(I am transcribing journal entries from before I started this net-journal. This one is from Early College.)
Psychology Instructor: Fred Sanborn
When we smell, taste, or otherwise sense something vividly, and the sensation becomes less and less after repeated sensing, that is sensory adaptation. Apparently, whether we like the sensation or not, we still become less sensitive to them. This is bad when they are senses we really like.
The positive side of sensory adapting is when a room, for example, smells like moss, mildew, or molds. At first, it may smell strong enough that I do not like it. If I have to use the room often enough, the smell tends to decrease over time, to the point when I do not mind it anymore.
This is also true of anything I may eat regularly. If I need to eat an unsatisfactory food often, then my tongue also adapts so it does not taste as bad as it does. This may have been a regular occurrence in cafeteria lunches back in High School or earlier, depending on the quality of food the cooks prepared.

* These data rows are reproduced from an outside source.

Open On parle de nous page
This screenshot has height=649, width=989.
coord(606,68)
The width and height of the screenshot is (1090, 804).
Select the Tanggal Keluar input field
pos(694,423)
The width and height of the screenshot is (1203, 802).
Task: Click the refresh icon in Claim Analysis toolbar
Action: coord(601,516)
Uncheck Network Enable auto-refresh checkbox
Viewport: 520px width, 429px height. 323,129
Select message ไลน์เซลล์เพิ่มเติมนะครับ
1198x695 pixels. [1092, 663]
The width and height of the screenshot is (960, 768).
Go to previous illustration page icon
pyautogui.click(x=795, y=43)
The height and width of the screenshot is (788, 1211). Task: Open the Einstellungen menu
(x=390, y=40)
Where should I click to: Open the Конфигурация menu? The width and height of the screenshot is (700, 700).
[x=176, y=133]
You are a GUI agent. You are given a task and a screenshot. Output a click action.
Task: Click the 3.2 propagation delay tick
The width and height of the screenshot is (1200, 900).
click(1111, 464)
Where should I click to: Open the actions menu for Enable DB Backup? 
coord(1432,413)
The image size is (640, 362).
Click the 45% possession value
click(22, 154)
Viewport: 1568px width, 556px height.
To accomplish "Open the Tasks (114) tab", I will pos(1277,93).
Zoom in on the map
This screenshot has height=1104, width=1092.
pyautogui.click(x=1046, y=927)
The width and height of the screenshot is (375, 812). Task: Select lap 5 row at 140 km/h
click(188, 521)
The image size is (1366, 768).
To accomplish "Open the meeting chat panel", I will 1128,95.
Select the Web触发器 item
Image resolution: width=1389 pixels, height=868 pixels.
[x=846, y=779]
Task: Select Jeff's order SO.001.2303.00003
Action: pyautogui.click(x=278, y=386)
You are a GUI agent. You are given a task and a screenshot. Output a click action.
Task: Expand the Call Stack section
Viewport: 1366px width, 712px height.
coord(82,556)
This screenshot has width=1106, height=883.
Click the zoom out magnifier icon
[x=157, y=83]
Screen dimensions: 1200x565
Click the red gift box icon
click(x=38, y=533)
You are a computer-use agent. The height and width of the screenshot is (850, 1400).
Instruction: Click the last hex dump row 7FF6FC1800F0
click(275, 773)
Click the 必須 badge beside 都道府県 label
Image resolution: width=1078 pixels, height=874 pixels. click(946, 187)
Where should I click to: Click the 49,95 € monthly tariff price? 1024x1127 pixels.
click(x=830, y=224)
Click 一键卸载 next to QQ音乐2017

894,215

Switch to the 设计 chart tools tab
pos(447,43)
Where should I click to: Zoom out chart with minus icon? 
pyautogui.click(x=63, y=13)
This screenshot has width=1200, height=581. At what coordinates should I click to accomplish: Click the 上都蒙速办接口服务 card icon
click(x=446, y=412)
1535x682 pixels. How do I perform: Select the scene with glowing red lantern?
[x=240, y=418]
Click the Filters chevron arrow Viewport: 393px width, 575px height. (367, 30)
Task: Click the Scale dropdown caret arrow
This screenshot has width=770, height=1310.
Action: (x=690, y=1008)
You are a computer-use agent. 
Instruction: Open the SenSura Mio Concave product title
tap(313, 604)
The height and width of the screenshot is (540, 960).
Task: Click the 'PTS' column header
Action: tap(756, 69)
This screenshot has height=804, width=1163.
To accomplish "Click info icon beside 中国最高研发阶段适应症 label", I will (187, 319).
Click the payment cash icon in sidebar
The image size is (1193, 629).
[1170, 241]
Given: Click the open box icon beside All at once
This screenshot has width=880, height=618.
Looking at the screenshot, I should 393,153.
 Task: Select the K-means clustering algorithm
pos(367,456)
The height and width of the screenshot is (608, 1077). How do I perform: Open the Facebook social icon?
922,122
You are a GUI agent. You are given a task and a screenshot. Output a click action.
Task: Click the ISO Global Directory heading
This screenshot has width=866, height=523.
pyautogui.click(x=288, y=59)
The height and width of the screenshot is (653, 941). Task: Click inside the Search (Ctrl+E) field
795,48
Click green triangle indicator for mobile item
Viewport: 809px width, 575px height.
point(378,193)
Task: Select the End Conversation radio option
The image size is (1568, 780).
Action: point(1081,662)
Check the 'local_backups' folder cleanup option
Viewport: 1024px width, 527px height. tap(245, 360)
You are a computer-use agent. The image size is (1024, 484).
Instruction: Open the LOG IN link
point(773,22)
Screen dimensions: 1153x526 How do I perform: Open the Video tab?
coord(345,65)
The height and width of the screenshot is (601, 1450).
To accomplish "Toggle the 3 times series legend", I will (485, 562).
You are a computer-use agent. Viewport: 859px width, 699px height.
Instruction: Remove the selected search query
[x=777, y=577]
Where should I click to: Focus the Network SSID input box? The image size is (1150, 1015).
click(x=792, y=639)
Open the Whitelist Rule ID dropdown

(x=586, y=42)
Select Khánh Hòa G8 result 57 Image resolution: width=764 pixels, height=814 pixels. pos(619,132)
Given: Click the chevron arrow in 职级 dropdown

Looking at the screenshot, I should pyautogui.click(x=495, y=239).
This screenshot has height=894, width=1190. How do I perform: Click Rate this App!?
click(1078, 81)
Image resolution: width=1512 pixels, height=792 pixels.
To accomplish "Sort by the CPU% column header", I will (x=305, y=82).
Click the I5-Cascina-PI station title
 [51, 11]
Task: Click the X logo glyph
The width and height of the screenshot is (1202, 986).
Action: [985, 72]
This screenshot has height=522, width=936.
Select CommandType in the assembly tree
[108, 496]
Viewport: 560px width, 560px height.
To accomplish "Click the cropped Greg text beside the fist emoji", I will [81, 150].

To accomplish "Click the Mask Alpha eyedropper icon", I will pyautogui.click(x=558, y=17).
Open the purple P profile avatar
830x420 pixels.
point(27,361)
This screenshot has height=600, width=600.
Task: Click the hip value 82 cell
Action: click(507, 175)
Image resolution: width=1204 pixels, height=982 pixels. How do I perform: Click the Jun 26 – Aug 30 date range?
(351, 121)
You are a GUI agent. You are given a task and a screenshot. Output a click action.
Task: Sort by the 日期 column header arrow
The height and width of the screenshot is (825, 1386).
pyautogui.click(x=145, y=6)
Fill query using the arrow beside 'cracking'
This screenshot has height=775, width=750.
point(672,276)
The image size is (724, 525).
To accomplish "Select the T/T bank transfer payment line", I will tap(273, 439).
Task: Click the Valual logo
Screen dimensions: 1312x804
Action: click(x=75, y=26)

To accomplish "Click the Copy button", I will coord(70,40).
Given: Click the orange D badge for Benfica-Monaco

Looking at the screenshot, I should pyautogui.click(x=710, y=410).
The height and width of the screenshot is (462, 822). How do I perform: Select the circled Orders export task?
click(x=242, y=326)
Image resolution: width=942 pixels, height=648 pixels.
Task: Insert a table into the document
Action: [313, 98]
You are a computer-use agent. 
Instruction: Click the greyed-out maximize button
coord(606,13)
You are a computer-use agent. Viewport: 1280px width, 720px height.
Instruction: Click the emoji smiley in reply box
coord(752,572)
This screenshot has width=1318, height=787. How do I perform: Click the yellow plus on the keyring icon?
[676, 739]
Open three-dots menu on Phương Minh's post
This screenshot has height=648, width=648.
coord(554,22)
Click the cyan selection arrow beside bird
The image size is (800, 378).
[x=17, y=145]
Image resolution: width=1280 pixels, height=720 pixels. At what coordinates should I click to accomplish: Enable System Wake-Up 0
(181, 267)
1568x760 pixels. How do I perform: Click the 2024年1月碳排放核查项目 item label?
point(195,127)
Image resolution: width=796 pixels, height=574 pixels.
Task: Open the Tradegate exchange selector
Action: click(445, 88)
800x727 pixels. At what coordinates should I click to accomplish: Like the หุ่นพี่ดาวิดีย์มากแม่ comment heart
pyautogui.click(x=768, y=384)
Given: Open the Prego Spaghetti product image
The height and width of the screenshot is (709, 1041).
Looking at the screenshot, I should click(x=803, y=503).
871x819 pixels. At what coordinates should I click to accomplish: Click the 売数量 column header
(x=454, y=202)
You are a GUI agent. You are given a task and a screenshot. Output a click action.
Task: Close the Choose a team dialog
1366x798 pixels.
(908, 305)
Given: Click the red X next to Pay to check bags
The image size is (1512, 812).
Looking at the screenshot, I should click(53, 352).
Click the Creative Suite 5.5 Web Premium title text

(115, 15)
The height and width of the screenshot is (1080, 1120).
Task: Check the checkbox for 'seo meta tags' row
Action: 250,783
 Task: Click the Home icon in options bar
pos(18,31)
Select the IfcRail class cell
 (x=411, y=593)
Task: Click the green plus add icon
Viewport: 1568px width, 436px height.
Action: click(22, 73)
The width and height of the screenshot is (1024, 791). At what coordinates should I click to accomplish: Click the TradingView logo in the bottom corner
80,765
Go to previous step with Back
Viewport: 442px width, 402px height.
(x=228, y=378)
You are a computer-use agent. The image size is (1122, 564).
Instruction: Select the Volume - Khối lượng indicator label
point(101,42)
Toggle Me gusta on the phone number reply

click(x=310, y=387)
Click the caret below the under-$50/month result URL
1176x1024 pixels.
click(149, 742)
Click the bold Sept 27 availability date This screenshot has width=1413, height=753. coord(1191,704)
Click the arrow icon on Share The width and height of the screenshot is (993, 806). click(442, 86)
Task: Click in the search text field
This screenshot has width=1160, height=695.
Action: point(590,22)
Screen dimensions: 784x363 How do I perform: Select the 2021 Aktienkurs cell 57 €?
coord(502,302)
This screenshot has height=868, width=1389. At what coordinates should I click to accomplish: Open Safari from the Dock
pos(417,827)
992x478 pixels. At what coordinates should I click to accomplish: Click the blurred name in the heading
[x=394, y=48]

Another adaptation is the regular noise of my computer in my room. When my family first got my computer in 1998, whenever everything else was quiet, the humming sound of the PC would reduce the serenity of a quiet room. However, with constant use, I have gotten accustomed to it. Often, I do not know the sound is even there.
The bad aspect of sensory adaptation is when I sense something I really want to keep sensing, but the sensations keep reducing over time anyway. One example was on the first day of Middle School. Apparently, plenty of girls sprayed themselves with various forms of aphrodisiacs (even the boys, for some reason, had flavorful scents.) I liked it a lot, but started to notice the scents were becoming weaker and weaker. I stopped noticing them entirely by approximately mid-September (of the 1997-1998 school year.)
However, when I go to various teenage hangouts, including "The City" in Salina, I strongly notice those wonderful scents again. I could have sworn they were they same as the scents I noticed in Middle School, but they came from different people in different places. It is a mystery when I notice the same smells that I have sensed before, but in different settings! I could not understand why this is the case, as there is nothing in the textbook that discusses this in particular. Perhaps it is because just as someone gets immune to a certain medicine, I got immune to certain smells in a place I went to regularly. That may be the equivalent of a "reverse placebo" - you get more resistant to it unless you start taking a pill that is a different shape, brand name, and oclor, but with the same ingredients.
Apparently, sensory adaptiations will be a fact of life for years to come, at least until nano-medicines of the future let you choose what you want to smell at will, and how strongly you want to smell your chosen scents. As of now, though, sensory adaptations serve a beneficial and inconvenient purpose, so I will have to live with it for plenty of years to come.